I showed its workings to Sereth, who was quick to learn. I remembered the first time I had seen that blinking plethora of lights and switches. I showed him the patch bay, and how it could be used to route any function of any input module, and the logic of the system was not lost upon him. Truly, the board had only five capabilities: communications, in-house and out, programmable function of its automated services, duplication of inserted material, and visual display. But each function had widely variable parameters, and the combinations of effects available neared the infinite.

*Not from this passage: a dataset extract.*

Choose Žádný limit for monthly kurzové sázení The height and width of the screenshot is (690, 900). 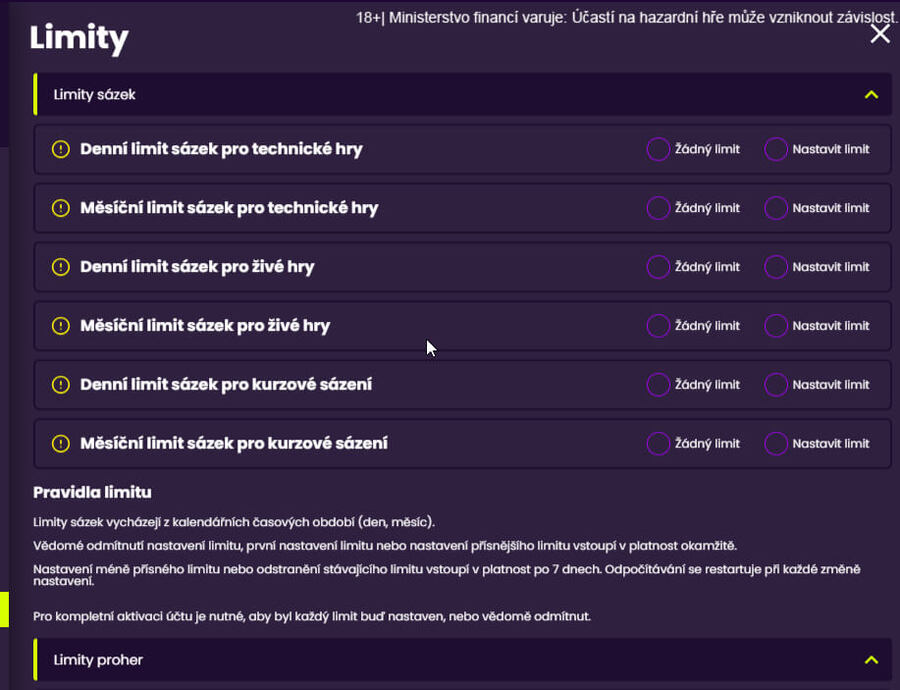pyautogui.click(x=658, y=443)
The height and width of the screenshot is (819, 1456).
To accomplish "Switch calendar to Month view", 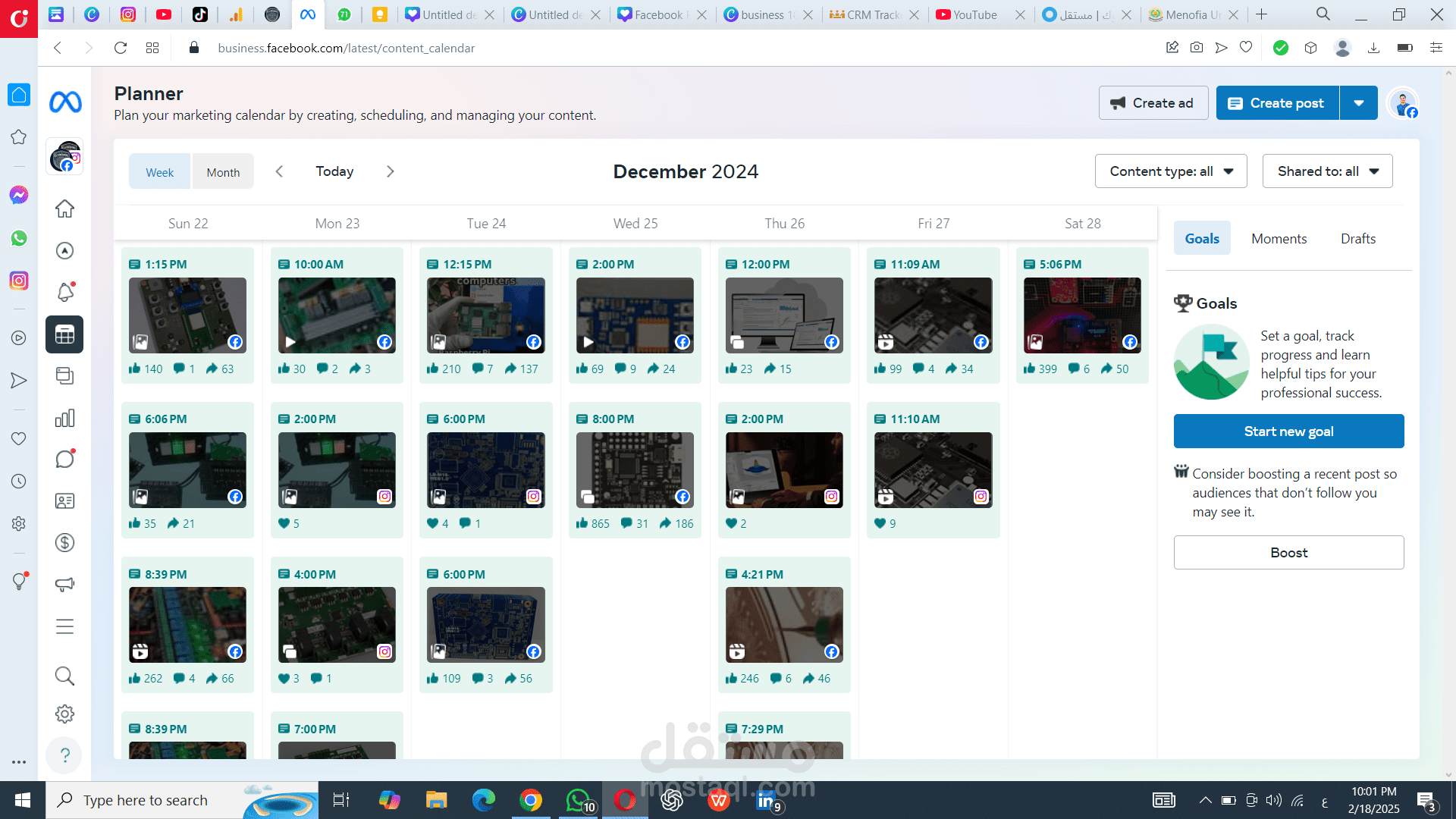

By the time Sereth had wiped from the data bank all entry prints and fed our own into it, the Liaison First was groaning softly.

I heard the clink of his manacled wrists as they discovered their bonds. He moaned again, and would have rolled to his back, but Lalen’s foot thundered audibly against Dellin’s kidneys. He made a tiny mewling sound and turned his head toward us.

“Lie still, M’ksakkan,” Lalen commanded. The Liaison’s face was beaded with sweat.

Chayin, disdaining the steel and sueded chairs, crossed his legs under him upon the Torth pelts, his knees near Dellin’s head.

“Would you like to sit up?” he said pleasantly to our captive. Sereth stepped back from the board, taking from his pouch a length of braided leather.

Dellin did not answer.

I went and knelt beside Chayin, where the Liaison could see me.

“Do what they say,” I advised him gently. His gray eyes sought mine, accusing. He was breathing heavily, and I almost reached out to touch him. Instead, I twisted my hands together in my lap. This man, whom once I thought I loved, had betrayed us.